## Work order
Only the lines below, from the one with "Open the Help footer link" through the one with "You are a computer-use agent. The width", are to be written out, exactly.

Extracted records
____________________

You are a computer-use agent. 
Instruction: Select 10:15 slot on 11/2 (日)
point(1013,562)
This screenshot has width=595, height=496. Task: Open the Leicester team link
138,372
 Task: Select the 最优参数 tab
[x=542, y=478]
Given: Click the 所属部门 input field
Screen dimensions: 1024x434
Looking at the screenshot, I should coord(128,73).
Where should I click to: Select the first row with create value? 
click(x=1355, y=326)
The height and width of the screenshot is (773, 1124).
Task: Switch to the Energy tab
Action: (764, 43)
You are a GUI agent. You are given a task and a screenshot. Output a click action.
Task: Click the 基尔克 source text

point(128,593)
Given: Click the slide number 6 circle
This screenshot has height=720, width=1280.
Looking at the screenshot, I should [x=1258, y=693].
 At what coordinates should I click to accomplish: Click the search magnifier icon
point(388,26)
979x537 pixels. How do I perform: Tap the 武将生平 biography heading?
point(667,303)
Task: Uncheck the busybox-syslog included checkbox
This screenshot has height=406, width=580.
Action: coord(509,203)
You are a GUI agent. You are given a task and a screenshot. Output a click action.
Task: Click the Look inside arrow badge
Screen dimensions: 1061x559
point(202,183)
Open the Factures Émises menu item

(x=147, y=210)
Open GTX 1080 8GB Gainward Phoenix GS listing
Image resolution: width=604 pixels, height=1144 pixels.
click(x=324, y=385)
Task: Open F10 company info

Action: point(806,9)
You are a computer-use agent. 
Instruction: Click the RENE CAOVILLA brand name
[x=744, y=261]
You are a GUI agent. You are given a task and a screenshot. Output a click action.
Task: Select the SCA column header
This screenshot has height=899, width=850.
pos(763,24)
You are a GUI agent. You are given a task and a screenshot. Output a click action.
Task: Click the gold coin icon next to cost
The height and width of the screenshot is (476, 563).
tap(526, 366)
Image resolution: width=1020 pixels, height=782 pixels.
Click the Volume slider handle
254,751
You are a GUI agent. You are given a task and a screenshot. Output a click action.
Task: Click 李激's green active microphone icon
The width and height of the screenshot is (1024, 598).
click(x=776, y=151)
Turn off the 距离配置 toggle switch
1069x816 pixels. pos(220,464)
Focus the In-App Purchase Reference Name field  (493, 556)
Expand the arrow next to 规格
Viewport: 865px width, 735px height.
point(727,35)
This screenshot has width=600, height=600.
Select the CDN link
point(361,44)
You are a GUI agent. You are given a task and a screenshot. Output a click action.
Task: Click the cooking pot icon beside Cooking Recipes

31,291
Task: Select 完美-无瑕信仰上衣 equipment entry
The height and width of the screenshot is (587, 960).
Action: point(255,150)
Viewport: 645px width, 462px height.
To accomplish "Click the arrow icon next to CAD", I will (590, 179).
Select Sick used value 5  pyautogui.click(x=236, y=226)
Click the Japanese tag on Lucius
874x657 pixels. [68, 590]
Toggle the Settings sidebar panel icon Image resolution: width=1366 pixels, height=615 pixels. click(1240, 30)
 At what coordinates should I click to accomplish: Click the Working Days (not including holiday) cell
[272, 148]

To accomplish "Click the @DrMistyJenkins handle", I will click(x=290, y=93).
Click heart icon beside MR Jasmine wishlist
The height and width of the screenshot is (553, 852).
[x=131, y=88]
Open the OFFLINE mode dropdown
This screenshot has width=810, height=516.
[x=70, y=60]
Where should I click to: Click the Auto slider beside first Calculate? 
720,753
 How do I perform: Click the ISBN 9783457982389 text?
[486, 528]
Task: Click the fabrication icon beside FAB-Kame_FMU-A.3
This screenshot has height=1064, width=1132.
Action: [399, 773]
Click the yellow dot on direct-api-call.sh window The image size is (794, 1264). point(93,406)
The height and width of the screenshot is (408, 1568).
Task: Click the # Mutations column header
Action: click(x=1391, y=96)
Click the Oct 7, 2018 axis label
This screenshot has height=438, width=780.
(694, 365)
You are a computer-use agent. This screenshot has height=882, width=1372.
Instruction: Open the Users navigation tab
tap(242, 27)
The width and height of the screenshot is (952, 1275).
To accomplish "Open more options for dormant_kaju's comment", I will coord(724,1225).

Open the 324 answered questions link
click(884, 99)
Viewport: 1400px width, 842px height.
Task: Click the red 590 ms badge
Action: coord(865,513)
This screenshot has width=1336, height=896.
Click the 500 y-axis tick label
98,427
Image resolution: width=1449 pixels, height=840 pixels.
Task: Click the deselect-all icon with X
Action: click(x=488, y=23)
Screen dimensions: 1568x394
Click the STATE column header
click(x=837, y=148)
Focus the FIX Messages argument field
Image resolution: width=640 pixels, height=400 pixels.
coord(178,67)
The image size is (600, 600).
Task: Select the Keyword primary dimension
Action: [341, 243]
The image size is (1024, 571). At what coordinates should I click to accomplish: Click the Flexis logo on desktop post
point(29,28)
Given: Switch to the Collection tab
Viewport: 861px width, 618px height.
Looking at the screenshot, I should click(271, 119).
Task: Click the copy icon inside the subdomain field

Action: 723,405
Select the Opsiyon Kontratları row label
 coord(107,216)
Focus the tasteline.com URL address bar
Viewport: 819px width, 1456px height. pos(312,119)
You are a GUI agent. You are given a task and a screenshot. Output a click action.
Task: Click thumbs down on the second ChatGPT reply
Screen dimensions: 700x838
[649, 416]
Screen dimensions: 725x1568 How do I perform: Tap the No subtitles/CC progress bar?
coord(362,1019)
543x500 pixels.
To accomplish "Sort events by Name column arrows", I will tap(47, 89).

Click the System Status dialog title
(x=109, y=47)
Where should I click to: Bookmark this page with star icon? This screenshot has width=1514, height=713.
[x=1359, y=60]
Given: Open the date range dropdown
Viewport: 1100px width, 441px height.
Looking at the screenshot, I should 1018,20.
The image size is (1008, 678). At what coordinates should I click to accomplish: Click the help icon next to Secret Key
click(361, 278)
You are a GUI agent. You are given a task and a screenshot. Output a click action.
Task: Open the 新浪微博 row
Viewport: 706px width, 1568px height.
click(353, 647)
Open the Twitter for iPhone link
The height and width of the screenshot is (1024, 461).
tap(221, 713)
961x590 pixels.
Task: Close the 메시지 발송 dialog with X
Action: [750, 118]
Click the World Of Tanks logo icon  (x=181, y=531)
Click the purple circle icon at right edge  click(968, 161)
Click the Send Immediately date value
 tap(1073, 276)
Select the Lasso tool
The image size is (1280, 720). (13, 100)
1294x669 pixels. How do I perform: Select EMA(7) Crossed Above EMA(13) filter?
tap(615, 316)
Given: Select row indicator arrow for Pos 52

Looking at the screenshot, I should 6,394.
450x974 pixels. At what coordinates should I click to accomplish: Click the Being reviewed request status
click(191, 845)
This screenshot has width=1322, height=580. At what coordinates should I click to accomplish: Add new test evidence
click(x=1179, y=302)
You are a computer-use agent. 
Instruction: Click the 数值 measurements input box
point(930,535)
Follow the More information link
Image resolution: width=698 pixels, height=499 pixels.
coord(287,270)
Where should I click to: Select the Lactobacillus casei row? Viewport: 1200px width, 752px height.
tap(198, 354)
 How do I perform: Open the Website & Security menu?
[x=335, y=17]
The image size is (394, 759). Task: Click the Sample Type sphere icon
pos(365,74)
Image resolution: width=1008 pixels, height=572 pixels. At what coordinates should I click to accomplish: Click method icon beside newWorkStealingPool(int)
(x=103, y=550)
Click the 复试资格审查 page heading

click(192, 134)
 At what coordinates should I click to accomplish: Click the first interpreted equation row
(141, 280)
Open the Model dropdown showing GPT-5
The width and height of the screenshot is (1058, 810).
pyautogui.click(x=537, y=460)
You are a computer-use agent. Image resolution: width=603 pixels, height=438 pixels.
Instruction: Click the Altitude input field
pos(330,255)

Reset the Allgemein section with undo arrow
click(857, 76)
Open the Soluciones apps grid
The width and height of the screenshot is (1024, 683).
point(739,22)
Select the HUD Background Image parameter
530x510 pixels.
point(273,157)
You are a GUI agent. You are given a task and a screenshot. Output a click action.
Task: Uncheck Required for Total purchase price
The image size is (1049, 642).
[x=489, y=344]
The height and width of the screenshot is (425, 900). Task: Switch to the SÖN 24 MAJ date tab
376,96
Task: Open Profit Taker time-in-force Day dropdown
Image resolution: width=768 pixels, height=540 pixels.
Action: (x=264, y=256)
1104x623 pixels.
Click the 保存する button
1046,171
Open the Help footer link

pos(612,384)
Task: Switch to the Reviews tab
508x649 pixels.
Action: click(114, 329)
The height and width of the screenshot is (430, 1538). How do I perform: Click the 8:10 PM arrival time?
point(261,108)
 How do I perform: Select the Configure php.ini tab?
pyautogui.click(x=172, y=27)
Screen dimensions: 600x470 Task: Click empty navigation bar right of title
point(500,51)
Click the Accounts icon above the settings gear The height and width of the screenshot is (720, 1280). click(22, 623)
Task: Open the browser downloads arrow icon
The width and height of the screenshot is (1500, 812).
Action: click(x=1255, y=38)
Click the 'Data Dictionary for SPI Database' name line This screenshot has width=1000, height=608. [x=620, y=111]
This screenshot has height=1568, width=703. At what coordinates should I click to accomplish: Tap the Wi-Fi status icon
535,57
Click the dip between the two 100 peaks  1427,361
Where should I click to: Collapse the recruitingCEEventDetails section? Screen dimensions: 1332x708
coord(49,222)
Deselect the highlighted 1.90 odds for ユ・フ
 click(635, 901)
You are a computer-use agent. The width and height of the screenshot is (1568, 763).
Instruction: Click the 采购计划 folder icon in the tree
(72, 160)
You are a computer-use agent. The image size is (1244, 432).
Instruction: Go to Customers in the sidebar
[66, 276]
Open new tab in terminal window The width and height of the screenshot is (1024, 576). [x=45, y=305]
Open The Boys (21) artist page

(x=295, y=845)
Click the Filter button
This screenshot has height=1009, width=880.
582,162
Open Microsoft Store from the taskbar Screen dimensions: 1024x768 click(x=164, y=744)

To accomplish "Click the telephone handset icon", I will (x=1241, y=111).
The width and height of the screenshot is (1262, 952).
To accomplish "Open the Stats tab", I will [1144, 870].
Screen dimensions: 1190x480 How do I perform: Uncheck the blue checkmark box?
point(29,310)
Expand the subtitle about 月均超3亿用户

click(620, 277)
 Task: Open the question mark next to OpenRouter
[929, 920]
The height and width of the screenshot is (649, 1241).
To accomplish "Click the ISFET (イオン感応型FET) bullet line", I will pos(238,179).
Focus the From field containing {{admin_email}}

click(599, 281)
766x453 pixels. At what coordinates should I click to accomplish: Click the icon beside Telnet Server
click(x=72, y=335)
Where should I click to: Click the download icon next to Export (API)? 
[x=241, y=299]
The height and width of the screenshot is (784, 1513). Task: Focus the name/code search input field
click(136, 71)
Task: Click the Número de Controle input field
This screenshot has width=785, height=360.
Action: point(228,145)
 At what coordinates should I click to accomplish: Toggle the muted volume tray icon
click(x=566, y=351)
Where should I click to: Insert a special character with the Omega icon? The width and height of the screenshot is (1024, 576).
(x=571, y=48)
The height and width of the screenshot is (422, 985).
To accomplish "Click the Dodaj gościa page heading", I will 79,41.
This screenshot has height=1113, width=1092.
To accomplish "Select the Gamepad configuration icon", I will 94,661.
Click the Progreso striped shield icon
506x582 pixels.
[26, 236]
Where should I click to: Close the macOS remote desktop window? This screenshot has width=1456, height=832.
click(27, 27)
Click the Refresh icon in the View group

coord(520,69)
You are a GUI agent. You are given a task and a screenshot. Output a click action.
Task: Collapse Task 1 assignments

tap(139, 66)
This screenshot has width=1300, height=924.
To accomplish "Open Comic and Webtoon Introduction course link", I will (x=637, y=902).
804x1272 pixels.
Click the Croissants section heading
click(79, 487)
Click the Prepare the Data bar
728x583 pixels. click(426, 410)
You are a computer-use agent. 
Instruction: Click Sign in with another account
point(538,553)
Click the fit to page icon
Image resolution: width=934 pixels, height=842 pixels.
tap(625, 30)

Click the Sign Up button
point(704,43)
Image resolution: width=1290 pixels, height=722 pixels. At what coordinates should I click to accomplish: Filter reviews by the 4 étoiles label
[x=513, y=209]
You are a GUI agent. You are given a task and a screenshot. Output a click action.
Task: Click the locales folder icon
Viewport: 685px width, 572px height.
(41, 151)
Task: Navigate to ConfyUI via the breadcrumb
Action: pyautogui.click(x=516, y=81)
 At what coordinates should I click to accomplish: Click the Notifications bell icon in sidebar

____________________

## The completed task
Open the Help footer link

pos(612,384)
Task: Switch to the Reviews tab
508x649 pixels.
Action: click(114, 329)
The height and width of the screenshot is (430, 1538). How do I perform: Click the 8:10 PM arrival time?
point(261,108)
 How do I perform: Select the Configure php.ini tab?
pyautogui.click(x=172, y=27)
Screen dimensions: 600x470 Task: Click empty navigation bar right of title
point(500,51)
Click the Accounts icon above the settings gear The height and width of the screenshot is (720, 1280). click(22, 623)
Task: Open the browser downloads arrow icon
The width and height of the screenshot is (1500, 812).
Action: click(x=1255, y=38)
Click the 'Data Dictionary for SPI Database' name line This screenshot has width=1000, height=608. [x=620, y=111]
This screenshot has height=1568, width=703. At what coordinates should I click to accomplish: Tap the Wi-Fi status icon
535,57
Click the dip between the two 100 peaks  1427,361
Where should I click to: Collapse the recruitingCEEventDetails section? Screen dimensions: 1332x708
coord(49,222)
Deselect the highlighted 1.90 odds for ユ・フ
 click(635, 901)
You are a computer-use agent. The width and height of the screenshot is (1568, 763).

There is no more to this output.